How does one become a paranormal investigator anyway? It’s a question that’s bouncing around in my head as I sit in Midnight Ghost Hunt’s version of the Ectomobile, flanked by seasoned ghost hunters. I know I’m about to face off against a team of poltergeist players, but as my teammates survey their high-tech gadgets I can’t help feeling like I’ve blagged my way into a very serious job I know nothing about. However, after spending an hour with developer Vaulted Sky Games’ supernatural shooter, I think I’m ready to leave this games journalism business lark behind and take up ghost hunting full-time.
The premise is simple: playing as a hunter, your job is to locate and exterminate some antagonistic apparitions. The ghosts don’t want that. Their goal is to kill the hunters, and they can hide inside inanimate objects around the level to get the jump on unsuspecting players. After learning this I spend most of the first match taking paranoid potshots at every teapot, lamp, and side table that looks at me funny. Just like one of those ghost-hunting TV shows, each gameplay session kicks off with a spot of paranormal investigation, which eventually builds to a chaotic crescendo when the clock strikes midnight.
If the match gets to this point, the roles of predator and prey are reversed, so the hunters will need to hunker down and wait to be rescued, while the ghosts are imbued with a ghoulish red glow and increased strength and resilience. Put it this way, if Midnight Ghost Hunt was a horror movie, you can be sure that nobody would be left alive by the end credits.

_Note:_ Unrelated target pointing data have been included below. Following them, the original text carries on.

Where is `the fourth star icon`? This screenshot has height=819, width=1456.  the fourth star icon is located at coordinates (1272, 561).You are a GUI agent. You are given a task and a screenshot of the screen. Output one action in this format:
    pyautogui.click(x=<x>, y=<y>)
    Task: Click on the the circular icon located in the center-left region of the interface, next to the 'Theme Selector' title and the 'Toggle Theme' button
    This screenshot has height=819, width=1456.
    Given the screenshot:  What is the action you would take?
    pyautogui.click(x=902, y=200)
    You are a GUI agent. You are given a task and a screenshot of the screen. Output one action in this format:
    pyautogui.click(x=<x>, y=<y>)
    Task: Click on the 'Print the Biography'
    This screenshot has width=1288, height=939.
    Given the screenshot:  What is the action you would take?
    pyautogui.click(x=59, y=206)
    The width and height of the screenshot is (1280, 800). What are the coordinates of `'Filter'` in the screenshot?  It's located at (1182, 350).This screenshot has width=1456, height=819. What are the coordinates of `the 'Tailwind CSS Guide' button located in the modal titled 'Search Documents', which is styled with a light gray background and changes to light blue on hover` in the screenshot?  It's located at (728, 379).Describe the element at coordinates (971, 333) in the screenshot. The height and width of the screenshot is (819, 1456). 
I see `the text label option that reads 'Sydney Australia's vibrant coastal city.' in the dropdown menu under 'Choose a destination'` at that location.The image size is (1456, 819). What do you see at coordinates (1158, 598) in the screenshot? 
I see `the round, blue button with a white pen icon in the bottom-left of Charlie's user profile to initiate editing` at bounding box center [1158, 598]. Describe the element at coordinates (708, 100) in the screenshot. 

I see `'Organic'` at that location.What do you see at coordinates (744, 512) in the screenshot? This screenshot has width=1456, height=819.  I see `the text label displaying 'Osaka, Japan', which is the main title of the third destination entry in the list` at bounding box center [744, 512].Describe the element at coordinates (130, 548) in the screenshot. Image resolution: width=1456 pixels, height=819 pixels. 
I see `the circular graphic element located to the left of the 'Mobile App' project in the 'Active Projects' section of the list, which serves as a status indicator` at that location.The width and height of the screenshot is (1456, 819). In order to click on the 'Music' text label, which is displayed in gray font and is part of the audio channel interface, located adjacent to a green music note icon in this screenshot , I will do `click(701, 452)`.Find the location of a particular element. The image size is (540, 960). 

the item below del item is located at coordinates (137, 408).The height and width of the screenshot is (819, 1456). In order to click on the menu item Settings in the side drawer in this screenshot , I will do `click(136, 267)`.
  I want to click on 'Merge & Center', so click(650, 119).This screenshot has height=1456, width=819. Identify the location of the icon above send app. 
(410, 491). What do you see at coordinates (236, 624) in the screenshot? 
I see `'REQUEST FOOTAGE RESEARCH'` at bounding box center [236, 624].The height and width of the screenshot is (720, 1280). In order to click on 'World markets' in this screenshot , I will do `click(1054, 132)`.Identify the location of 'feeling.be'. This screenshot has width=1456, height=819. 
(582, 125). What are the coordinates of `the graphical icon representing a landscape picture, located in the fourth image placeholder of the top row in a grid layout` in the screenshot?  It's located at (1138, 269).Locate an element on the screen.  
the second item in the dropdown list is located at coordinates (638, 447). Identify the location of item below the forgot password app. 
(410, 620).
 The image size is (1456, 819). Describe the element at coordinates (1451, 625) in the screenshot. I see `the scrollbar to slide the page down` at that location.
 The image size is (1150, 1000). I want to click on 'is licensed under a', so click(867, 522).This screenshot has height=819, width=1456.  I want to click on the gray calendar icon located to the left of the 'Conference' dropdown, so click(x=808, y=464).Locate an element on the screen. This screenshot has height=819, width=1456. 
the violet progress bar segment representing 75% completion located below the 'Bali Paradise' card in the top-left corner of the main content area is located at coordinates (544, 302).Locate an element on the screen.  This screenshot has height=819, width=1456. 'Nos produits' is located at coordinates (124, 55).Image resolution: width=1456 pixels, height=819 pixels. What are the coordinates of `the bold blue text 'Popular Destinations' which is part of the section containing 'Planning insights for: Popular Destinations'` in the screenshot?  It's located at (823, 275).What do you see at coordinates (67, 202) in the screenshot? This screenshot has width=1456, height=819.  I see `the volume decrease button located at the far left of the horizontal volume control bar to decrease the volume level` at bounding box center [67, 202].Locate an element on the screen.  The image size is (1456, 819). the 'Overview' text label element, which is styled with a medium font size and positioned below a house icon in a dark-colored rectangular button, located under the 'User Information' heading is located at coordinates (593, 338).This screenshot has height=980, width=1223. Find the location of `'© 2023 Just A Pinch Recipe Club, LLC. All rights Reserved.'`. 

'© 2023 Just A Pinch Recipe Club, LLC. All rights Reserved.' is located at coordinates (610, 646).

While the prop hunt is at the core of Midnight Ghost Hunt, the supernatural context is a perfect match for the formula and gives the props a logical reason for being able to fight back. It retains the inherent silliness of hide-and-seek, but introduces some much-needed tension. The result is slapstick perfection: it’s not at all uncommon to see a po-faced paranormal investigator running away from a potted plant.
That said, playing as a ghost isn’t a float in the park, and there are plenty of reasons to fear the game’s hunters, who can wield a selection of gadgets, gizmos, and guns that would put the Ghostbusters’ arsenal to shame. The game’s gun rack includes both sci-fi goodies like the plasma-spitting Spectral Cannon, and DIY contraptions, such as a shotgun that fires salt shakers. But before you can use any of those, you’ll need to work out where the ghosts are hiding by using radars and spectrophones.
Props and abilities are at Midnight Ghost Hunt’s core, but the game’s maps tie the lot together thematically. Prop placement is random, so there’s no way of learning exactly which piece of furniture has gone wandering, but familiarising yourself with every nook and cranny makes you feel like a spirit-stomping pro. I got to try out three of the game’s haunted maps: an opulent mansion, a deserted school on prom night, and a ghost ship. Each one feels completely different in terms of layout and the props you’re searching for, which keeps every hunt fresh.
For example, the school map is a maze of narrow corridors that flow into a main hall, complete with a disco ball that can be possessed to deadly effect. The pirate ship adds plenty of verticality to each chase, as raised decks and a crow’s nest help haunted props hide high-up. While the prom night level is a nod to Carrie, the mansion and pirate ship are tonally closer to an episode of Scooby-Doo. And if that comparison seems ridiculous, it won’t when you’re being chased from room to room by a grand piano.
However, that’s not to say that Vaulted Sky Games’ particular take on horror games isn’t conventionally scary. Watching your comrades being pursued by both inanimate objects and spectral forms creates a very real sense of panic that’s more unsettling than spoofy. While playing as a phantom, charging up your attack plunges you into a stylised, Evil Dead-like first-person cam to really hammer home a sense of threat.
By pairing the wonderfully whimsical mechanics of prop hunt with creative maps and player abilities, this latest multiplayer romp from Coffee Stain Publishing looks set to entice multiplayer fans and horror enthusiasts alike. And while the added mechanics make this a little less pick-up-and-play than the game mode that inspired it, that won’t stop you giddily laughing as you watch a dear friend poring over the precise placement of a potentially possessed dining chair.
Midnight Ghost Hunt enters Early Access later this year, but you can apply to join the closed beta weekend, which runs from January 28-30, via the Steam page.